:: Task prompt ::
Copy the material below line for line, omitting the pictures.

:: Material supplied ::
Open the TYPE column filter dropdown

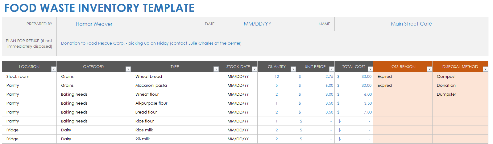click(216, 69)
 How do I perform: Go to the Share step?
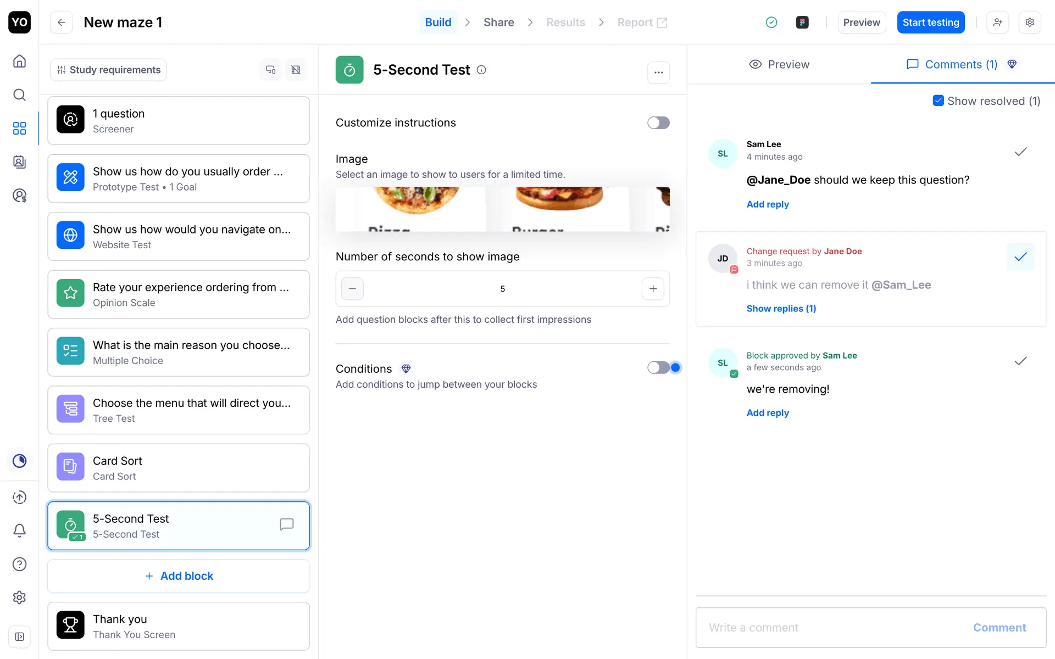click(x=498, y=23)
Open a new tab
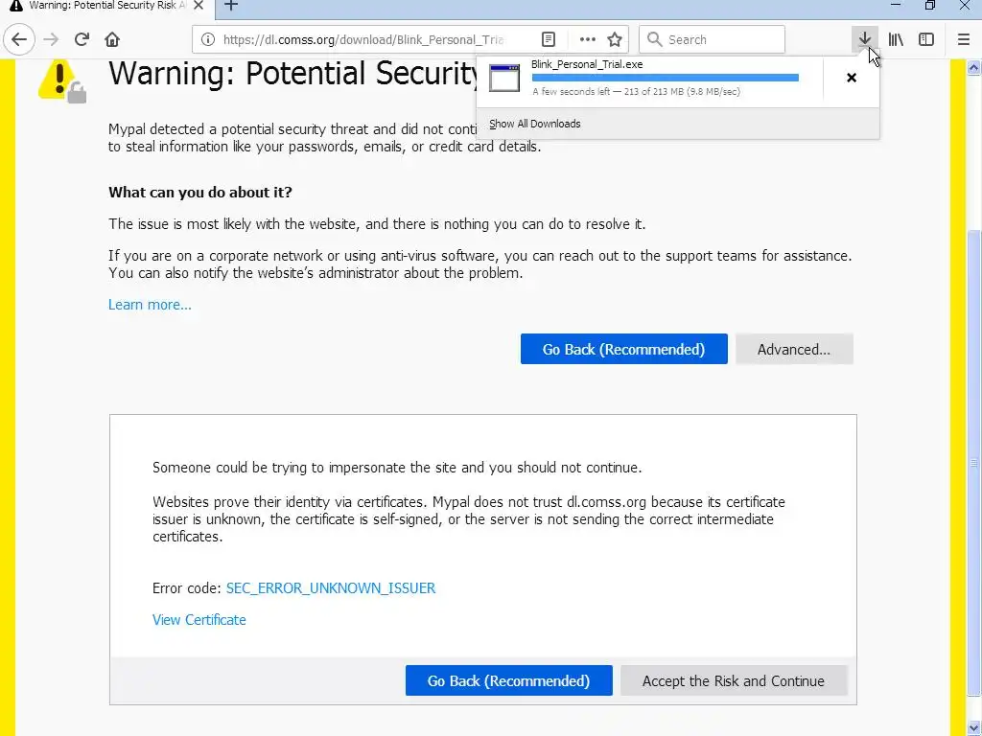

:: Output of the exercise ::
Open the TYPE column filter dropdown

click(216, 69)
 How do I perform: Go to the Share step?
click(x=498, y=23)
Open a new tab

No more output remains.